### [Information provided]

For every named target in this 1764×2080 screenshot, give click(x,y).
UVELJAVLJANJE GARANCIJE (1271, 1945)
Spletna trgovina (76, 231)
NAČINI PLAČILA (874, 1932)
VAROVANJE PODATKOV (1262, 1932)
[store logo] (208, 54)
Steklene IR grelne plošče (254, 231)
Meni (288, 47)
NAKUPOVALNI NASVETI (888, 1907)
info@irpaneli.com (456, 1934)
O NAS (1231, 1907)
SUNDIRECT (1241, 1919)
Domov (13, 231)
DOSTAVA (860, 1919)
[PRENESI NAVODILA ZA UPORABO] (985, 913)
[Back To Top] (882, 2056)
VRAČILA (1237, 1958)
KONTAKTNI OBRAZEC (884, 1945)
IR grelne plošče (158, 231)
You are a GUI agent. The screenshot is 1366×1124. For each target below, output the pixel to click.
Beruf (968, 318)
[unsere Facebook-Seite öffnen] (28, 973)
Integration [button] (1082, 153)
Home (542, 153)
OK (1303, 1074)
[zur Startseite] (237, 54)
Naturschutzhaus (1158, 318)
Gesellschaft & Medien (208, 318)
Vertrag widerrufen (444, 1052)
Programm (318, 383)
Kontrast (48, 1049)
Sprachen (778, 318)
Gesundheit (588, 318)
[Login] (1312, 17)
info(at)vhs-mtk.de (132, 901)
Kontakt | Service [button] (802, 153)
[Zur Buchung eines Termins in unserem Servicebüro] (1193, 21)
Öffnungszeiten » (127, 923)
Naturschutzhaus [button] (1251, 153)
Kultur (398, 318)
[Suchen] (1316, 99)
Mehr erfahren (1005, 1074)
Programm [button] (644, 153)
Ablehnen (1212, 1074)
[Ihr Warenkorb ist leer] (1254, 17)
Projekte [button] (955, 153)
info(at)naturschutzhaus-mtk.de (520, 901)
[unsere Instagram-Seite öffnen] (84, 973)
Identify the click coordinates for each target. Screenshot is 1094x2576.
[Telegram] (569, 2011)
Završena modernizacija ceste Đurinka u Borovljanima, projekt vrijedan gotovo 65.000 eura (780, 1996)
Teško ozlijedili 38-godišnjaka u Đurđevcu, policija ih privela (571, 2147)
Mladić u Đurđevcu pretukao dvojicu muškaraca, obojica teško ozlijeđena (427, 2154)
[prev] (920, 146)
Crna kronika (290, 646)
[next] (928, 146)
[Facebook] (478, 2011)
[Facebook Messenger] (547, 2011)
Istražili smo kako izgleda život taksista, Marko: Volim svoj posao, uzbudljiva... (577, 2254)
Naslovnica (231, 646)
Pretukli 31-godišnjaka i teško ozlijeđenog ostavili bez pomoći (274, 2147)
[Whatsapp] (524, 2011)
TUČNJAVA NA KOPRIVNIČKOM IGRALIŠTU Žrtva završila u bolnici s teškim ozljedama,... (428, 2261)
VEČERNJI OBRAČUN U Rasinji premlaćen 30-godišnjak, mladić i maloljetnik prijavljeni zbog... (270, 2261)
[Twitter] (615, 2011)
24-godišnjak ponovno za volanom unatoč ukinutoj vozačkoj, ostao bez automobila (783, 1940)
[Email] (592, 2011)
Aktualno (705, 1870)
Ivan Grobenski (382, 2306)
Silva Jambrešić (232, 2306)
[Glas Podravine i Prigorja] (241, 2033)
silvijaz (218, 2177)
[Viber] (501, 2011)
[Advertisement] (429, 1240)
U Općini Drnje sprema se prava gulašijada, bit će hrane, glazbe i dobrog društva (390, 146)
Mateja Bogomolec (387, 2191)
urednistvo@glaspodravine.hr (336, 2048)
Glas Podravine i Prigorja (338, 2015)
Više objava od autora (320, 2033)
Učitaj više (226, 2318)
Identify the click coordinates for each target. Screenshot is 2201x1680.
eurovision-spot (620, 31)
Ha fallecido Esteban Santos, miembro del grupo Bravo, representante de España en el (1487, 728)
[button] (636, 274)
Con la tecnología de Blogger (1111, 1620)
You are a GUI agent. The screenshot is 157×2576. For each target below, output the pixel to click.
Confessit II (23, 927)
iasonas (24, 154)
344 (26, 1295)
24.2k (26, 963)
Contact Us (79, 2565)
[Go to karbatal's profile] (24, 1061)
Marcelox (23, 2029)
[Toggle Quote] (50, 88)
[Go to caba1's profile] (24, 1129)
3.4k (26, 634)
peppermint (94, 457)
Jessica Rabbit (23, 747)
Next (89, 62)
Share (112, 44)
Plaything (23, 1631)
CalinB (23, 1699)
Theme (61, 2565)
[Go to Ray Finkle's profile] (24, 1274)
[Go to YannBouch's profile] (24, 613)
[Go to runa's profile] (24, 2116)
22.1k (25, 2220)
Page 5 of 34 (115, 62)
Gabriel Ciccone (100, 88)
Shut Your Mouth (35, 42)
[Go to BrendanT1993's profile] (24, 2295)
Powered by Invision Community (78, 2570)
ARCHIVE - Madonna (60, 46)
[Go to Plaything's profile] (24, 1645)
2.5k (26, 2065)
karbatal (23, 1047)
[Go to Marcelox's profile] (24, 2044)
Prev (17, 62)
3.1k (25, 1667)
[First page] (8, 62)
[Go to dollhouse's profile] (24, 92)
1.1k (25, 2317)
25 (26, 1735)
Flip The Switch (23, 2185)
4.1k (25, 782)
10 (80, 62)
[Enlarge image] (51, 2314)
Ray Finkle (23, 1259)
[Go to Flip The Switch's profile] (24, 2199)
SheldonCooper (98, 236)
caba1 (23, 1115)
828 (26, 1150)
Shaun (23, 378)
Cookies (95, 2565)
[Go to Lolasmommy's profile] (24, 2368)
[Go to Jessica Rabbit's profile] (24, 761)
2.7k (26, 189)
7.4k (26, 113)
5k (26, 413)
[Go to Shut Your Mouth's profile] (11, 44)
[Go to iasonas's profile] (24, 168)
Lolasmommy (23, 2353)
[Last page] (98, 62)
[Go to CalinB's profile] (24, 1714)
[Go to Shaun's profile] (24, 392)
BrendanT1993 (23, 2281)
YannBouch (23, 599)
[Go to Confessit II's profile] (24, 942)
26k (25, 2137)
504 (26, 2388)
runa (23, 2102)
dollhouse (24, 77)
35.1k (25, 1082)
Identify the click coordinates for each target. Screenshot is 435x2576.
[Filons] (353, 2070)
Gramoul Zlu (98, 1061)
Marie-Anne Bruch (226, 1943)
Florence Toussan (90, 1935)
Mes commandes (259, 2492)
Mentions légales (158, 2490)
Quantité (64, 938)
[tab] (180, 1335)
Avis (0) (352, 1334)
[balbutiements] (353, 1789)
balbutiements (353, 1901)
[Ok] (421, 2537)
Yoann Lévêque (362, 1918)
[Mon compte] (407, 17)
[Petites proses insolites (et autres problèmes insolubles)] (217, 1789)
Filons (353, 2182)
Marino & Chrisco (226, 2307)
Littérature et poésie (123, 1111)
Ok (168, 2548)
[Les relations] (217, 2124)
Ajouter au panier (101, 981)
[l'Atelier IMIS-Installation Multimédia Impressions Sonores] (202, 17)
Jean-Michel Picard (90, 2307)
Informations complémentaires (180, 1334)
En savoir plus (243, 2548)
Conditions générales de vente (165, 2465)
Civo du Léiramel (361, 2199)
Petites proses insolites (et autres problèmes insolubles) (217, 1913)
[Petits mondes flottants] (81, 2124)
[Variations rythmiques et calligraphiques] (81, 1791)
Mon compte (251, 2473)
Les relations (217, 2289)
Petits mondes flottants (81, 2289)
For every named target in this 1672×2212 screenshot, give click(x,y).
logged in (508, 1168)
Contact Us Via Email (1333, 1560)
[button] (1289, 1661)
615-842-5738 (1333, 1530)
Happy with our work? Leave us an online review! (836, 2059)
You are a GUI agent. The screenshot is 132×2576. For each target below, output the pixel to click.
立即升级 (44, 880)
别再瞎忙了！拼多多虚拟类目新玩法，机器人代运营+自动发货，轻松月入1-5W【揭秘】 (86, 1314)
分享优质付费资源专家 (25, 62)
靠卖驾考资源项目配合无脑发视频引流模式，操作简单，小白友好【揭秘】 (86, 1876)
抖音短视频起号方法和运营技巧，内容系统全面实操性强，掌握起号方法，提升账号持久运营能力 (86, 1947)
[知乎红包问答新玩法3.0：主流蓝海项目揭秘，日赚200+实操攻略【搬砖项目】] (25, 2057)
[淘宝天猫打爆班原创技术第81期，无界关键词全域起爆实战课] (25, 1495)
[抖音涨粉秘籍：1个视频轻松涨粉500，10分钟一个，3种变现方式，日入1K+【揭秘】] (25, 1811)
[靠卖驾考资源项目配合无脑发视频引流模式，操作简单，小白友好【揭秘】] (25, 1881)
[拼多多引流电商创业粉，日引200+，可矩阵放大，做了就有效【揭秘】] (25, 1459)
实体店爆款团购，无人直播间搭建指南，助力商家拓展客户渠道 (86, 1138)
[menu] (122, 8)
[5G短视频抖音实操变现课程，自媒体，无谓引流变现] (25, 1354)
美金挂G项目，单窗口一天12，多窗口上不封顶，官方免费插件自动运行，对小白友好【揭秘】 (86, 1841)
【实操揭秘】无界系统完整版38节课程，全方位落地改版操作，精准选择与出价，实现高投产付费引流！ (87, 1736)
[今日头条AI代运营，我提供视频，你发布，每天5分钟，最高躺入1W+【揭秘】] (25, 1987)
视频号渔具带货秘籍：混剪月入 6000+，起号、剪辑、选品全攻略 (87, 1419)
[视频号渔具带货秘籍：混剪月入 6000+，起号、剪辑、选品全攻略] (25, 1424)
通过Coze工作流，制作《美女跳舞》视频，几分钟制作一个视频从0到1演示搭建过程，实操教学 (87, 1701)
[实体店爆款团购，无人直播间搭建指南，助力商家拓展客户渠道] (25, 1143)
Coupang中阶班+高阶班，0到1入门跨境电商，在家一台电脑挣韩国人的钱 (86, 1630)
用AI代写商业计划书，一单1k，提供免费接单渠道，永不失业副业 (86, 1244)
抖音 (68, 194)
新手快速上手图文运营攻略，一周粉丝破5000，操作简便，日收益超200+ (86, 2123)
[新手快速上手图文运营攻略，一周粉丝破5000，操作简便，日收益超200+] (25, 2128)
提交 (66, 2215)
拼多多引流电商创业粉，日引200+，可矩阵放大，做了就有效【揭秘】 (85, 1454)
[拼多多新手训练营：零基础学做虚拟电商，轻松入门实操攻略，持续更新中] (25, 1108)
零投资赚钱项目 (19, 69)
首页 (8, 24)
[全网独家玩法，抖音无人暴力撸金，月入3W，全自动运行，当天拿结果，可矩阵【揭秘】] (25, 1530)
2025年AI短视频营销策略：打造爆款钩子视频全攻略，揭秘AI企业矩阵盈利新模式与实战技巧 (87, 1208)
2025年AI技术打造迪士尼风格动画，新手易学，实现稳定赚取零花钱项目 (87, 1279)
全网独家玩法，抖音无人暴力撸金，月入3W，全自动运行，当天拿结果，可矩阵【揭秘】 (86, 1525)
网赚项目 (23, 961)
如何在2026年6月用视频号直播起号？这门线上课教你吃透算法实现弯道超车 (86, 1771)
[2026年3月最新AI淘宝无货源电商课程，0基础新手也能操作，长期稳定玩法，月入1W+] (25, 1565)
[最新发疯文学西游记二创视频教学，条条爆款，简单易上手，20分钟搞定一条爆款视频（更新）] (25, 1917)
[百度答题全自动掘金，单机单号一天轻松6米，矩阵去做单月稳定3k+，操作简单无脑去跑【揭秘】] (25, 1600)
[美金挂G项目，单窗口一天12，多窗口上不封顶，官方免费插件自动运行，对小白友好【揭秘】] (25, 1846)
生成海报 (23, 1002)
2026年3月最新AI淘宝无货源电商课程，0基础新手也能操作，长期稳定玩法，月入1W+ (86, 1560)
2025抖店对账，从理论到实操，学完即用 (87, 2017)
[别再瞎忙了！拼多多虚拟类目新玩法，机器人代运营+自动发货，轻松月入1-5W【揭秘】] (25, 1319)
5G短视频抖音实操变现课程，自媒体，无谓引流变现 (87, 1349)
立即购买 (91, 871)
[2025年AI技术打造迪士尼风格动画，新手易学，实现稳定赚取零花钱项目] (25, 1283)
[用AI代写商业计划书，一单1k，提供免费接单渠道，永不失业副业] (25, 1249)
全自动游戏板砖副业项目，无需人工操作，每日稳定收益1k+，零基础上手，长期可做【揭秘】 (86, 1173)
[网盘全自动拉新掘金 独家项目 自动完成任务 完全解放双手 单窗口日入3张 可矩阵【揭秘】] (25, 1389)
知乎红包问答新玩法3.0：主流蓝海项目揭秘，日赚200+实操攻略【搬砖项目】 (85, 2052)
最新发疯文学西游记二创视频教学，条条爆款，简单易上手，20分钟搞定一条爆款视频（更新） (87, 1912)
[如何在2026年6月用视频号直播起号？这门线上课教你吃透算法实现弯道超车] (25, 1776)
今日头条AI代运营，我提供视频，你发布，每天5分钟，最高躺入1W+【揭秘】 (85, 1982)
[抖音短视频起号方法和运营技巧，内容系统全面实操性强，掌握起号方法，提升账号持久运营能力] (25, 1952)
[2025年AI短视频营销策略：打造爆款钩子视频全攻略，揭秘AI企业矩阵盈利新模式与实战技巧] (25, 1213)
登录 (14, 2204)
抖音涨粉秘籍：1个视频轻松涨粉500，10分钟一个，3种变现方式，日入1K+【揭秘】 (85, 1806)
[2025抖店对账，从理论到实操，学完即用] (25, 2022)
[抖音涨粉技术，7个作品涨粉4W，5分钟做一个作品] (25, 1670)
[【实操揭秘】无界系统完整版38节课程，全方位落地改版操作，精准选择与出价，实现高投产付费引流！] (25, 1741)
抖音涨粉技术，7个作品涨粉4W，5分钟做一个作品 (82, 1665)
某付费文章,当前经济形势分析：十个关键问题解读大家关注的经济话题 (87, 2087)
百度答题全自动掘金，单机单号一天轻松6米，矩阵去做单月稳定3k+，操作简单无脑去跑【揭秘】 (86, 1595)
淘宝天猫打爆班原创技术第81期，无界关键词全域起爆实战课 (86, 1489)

### [Work item]
In the material above, transcribe exactly the lines beginning at the one with "Coupang中阶班+高阶班，0到1入门跨境电商，在家一台电脑挣韩国人的钱 (86, 1630)" and ending at the one with "网赚项目 (23, 961)", both included.

### [Response to this exercise]
Coupang中阶班+高阶班，0到1入门跨境电商，在家一台电脑挣韩国人的钱 (86, 1630)
用AI代写商业计划书，一单1k，提供免费接单渠道，永不失业副业 (86, 1244)
抖音 (68, 194)
新手快速上手图文运营攻略，一周粉丝破5000，操作简便，日收益超200+ (86, 2123)
[新手快速上手图文运营攻略，一周粉丝破5000，操作简便，日收益超200+] (25, 2128)
提交 (66, 2215)
拼多多引流电商创业粉，日引200+，可矩阵放大，做了就有效【揭秘】 (85, 1454)
[拼多多新手训练营：零基础学做虚拟电商，轻松入门实操攻略，持续更新中] (25, 1108)
零投资赚钱项目 (19, 69)
首页 (8, 24)
[全网独家玩法，抖音无人暴力撸金，月入3W，全自动运行，当天拿结果，可矩阵【揭秘】] (25, 1530)
2025年AI短视频营销策略：打造爆款钩子视频全攻略，揭秘AI企业矩阵盈利新模式与实战技巧 (87, 1208)
2025年AI技术打造迪士尼风格动画，新手易学，实现稳定赚取零花钱项目 (87, 1279)
全网独家玩法，抖音无人暴力撸金，月入3W，全自动运行，当天拿结果，可矩阵【揭秘】 (86, 1525)
网赚项目 (23, 961)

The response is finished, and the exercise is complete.